Éste fue el caso del bagaje con el que abordó su tarea de gobierno. Partía, como tantos otros políticos procedentes de la oposición, de una sobrecarga ideológica que, además, tenía un tono radical, pero sobre ella se superpuso un pragmatismo, dotado de buen sentido, que le hizo optar en las decisiones fundamentales por el reformismo moderado. Si se leen los textos que escribió inmediatamente antes de su llegada al poder se aprecia de forma inequívoca esa elementalidad radical bastante generalizada en la oposición antifranquista de izquierdas. De ella cabe responsabilizarle, aun admitiendo lo generalizada que estaba. Sin embargo, siempre pareció, quizá porque una parte de lo que escribió en aquel momento ni siquiera salió de su propia mano, de que en él se imponía una propensión natural hacia el reformismo. Por lo tanto, el hecho de que suscribiera la sentencia china —«da igual gato blanco o negro; lo importante es que cace ratones»—, durante un viaje a este país no indica que en este momento o en otro inmediatamente anterior se hubiera producido en él una conversión, sino que era el fruto directo de un modo de ser. Por cierto que esta frase le valió, en 1985, el ataque más cruel y desaforado. El escritor Sánchez Ferlosio escribió que desde que oyó esas palabras no se le había podido borrar la «mirada tontiastuta de un gatazo castrado y satisfecho» del entonces presidente. Pero no se había despojado de nada: ése era su ser natural y el que le dio votos a lo largo de tantos años.

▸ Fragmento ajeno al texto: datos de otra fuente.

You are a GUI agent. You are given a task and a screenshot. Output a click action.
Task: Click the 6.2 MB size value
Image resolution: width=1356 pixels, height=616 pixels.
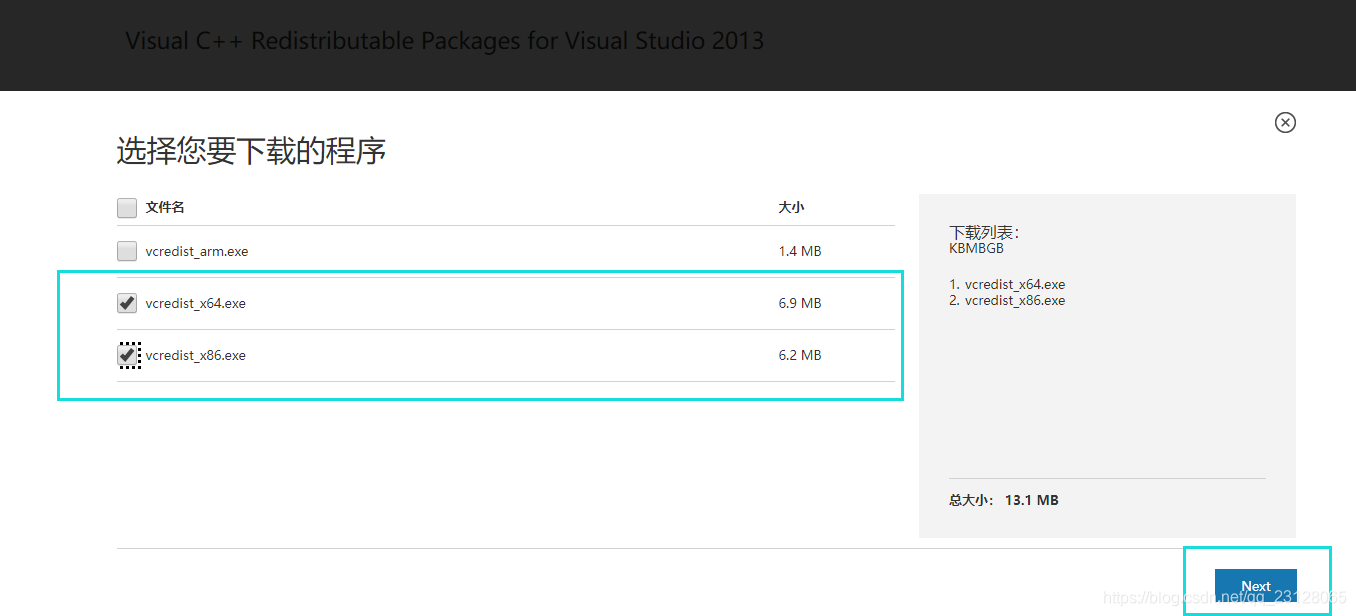[x=800, y=355]
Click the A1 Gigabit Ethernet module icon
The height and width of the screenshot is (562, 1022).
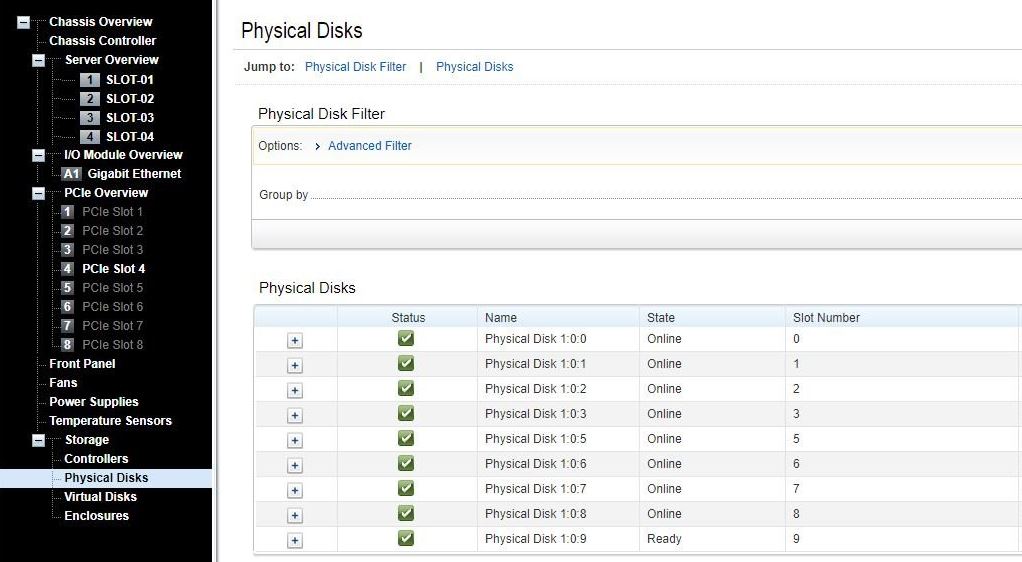point(72,173)
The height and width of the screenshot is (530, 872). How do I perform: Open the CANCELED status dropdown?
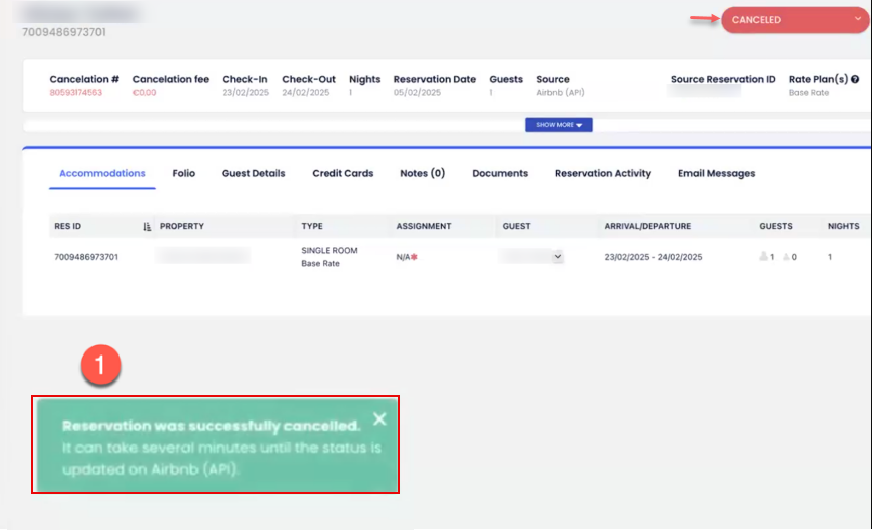coord(794,20)
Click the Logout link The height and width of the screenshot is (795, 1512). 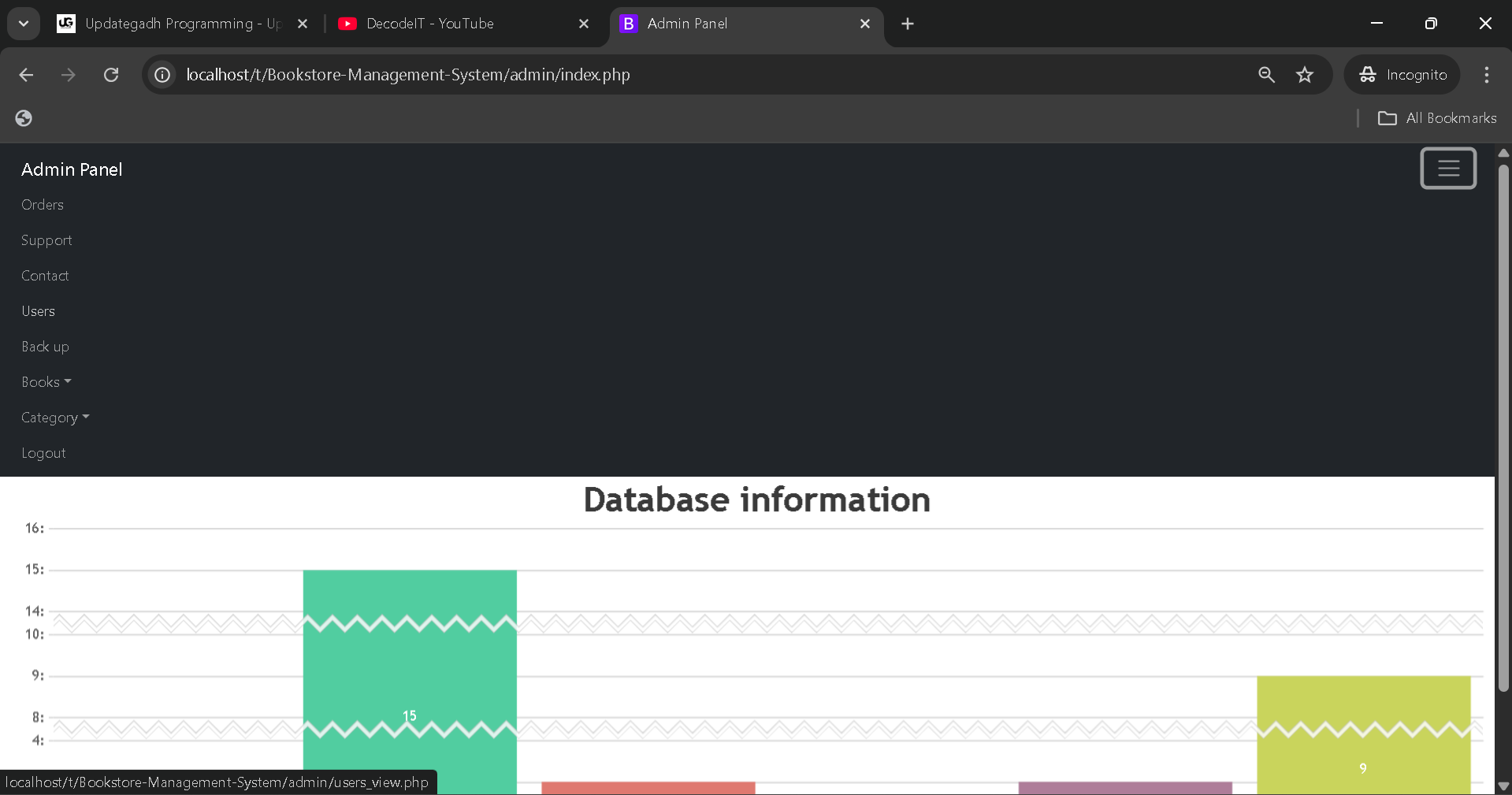pos(43,453)
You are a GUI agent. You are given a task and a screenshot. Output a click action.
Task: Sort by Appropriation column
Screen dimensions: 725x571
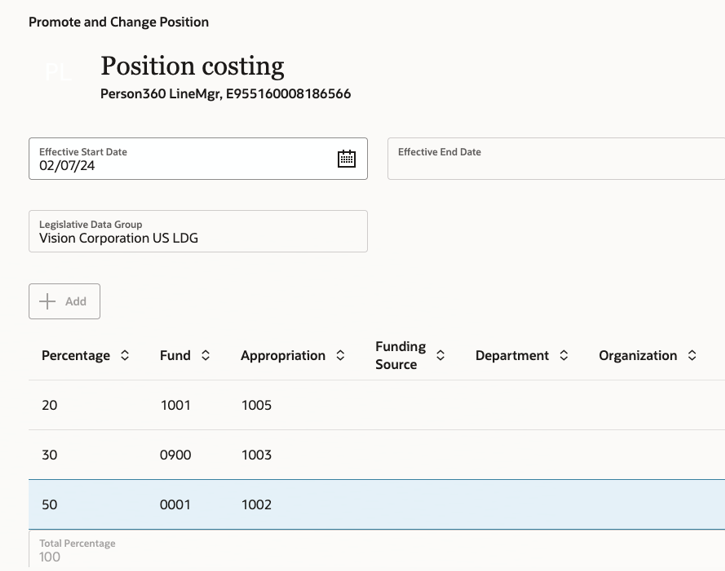(x=340, y=355)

Hay otras vertientes de Felipe González como político que arrojan un juicio mucho más ambivalente. En algunos aspectos su presidencia dio la sensación de traer un aire refrescante a la política española, como si estuviera en manos de un no profesional, pero en él pudieron darse también, de forma implícita, algunas de las propensiones más ambiguas a las que tiende la política en el peor sentido del término. Su ambición y tenacidad ante las adversidades era compatible con un cierto despego respecto del poder político que puede haber querido abandonar en más de una ocasión, en especial a finales de los ochenta y comienzos de los noventa. Tranquilo, hábil negociador, tolerante con respecto a otras actitudes, no fue, en general, un gobernante de confrontación innecesaria y menos aún como consecuencia de su inseguridad o de su desconfianza en las propias fuerzas como, según uno de sus ministros —Solchaga—, le sucedía a no pocos de los líderes sindicales. Pero, al mismo tiempo, parece no haber sido consciente de que no podía dejar de tener bajo atenta vigilancia todos los aspectos de la acción de su propio partido, sin olvidar o dejar de tomar en consideración la supuesta inevitable «fontanería», es decir, los entresijos prosaicos de la financiación. Tampoco pesó en él lo suficiente el respeto al delicado equilibrio entre las instituciones democráticas sino que, con tan sólo sus victorias electorales, justificaba una legislación que hubiera podido resultar más apropiada con mayor grado de consenso. Y, sobre todo, pudo dar la sensación, en acciones y declaraciones, de que, apoyado por impresionantes cosechas de votos, se consideraba legitimado para elegir —o tolerar en otros— caminos demasiado cortos o expeditivos, pero moralmente muy reprobables, para alcanzar sus objetivos. La magnitud del poder político recibido y el paso de un exceso de ideología al pragmatismo contribuyen a explicar también que tendiera a elegir atajos aparentemente eficaces, pero que luego resultarían peligrosos y, éticamente, más que discutibles.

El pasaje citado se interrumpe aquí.